Acrescenta ainda que outro foco das pesquisas da Embrapa está voltado à avaliação nutricional dos cereais de inverno para compor a dieta dos animais frente a escassez de milho no mercado. “É possível substituir parte do milho, seja em grãos ou volumosos, na alimentação dos bovinos sem comprometer o ganho de peso”, explica o engenheiro agrônomo da Embrapa Trigo, Marcelo Klein.
ANGUS
A publicação mostrou ainda o resultado de avaliações em caso de gado da raça Angus em todo o país. A avaliação de cereais de inverno para forrageamento dos animais começou há cinco anos, com análises a campo e em laboratório de culturas como trigo, aveia, centeio, cevada e triticale. “Com o avanço da soja e do milho sobre a pecuária vimos a necessidade de aprimorar a alimentação do gado, que fica até oito meses nas propriedades dos cooperados em recria e terminação”, conta o engenheiro agrônomo da Cooperaliança, Rodolfo Carletto.

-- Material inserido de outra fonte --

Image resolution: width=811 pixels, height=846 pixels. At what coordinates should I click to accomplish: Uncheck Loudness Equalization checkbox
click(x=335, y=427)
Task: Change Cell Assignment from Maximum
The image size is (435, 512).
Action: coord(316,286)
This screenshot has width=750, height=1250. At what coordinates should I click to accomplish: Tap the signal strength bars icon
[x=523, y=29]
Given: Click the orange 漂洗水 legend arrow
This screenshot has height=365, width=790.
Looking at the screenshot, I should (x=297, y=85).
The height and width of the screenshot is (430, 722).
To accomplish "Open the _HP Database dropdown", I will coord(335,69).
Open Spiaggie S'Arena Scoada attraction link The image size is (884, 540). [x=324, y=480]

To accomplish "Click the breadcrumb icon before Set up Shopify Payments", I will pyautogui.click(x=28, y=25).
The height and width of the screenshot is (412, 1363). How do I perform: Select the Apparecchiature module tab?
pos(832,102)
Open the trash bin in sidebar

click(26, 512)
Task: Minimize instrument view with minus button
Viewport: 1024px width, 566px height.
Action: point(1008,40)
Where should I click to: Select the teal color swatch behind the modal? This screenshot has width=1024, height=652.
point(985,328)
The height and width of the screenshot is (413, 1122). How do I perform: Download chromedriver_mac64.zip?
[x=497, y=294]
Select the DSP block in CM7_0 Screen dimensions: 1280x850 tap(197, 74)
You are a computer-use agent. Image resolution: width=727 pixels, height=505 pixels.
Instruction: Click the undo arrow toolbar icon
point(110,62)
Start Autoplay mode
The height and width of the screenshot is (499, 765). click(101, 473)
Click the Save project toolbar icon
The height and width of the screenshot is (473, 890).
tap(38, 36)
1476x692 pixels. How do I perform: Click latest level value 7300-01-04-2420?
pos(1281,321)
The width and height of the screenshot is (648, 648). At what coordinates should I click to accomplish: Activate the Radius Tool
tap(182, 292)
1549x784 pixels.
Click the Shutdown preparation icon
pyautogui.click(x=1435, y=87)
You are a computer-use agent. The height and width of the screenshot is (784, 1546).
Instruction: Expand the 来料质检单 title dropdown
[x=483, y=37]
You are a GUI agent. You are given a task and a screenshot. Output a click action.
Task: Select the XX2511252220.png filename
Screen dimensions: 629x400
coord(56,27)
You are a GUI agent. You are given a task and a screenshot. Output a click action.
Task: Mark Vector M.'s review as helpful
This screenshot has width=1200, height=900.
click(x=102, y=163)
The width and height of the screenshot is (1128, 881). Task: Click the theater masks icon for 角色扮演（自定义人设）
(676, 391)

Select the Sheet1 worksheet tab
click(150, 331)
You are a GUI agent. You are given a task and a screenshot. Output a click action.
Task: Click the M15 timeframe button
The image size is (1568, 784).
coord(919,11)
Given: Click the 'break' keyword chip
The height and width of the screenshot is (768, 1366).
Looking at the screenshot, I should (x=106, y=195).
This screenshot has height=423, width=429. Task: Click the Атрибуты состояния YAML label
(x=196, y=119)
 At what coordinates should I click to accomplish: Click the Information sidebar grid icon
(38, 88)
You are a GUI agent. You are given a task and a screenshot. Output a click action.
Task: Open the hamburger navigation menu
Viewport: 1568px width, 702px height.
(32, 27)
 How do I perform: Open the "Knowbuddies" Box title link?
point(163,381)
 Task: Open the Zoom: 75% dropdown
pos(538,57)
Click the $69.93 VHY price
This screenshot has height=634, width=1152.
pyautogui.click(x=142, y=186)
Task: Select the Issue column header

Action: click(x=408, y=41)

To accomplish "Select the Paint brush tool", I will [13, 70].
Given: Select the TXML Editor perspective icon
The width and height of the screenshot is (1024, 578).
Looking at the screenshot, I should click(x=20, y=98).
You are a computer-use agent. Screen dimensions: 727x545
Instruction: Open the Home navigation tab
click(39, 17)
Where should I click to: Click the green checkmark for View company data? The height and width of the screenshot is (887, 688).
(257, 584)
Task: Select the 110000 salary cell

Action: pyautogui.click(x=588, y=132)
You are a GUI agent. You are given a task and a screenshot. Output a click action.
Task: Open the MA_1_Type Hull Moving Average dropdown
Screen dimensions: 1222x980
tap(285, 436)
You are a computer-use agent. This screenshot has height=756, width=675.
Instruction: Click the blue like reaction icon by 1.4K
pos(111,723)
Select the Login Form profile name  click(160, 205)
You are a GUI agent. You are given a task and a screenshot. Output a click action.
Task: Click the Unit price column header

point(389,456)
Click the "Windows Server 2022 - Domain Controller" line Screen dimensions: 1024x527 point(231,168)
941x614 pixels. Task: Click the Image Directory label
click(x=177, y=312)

De acordo com o especialista, anteriormente o volumoso servido no cocho era baseado na silagem de milho, porém a entrada prematura da suplementação com grãos e excesso de carboidratos (amido) acabava assim achatando a curva de crescimento. “Verificamos que as vísceras estavam ficando comprometidas. Até 50% do fígado acabava descartado por lesões”. O problema, conforme Rodolfo, foi significativamente reduzido com o uso de cereais de inverno que apresentam maior teor de proteínas (11%) e menor teor de carboidratos (30% de amido) do que o milho, que apresentou 7% de proteínas, 35% de amido na silagem e 75% de amido nos grãos.
A cooperativa, nos últimos dois anos, tem escolhido o cultivo de triticale na terminação dos machos, na qual o resultado no incremento de carcaça chega a 2%, com boa estrutura óssea e muscular.
“O produtor gostou do triticale pela facilidade de cultivo, a rusticidade e o bom volume de massa verde que chegou a 28 toneladas por hectare, ou 9,5 toneladas de massa seca por hectare. O aproveitamento dos dejetos para fazer a adubação também reduz bastante os custos de produção que podem ser direcionados apenas à aquisição da semente e à aplicação de fungicidas no espigamento”, avalia Carletto. A área destinada ao triticale na cooperativa passou de 430 ha em 2021 para 750 ha neste ano, com a cultivar BRS Surubim.
Cevada como alternativa
A Embrapa também destacou o uso da cevada como alternativa para nutrição animal. Segundo a publicação, uma das propriedades acompanhadas por ela na MS DC Consultoria em Ponta Grossa, PR, teve problemas com a falta de milho para alimentar o rebanho de 400 animais, das raças Angus e Canchim, em sistema de cria e recria. “Fizemos silagem de cevada de planta inteira que abasteceu o plantel durante quatro meses, mantendo o ganho de peso e a taxa de reprodução”, conta ela.
Enquanto a média de rendimento de massa verde na aveia foi de 20 toneladas por hectare, a cevada produziu 35 toneladas de massa verde (ou 12 toneladas de massa seca). Contudo, quando comparada à silagem de milho, os custos de produção quase dobraram: R$ 0,55 kg/MS no milho e R$ 1,00 kg/MS na cevada.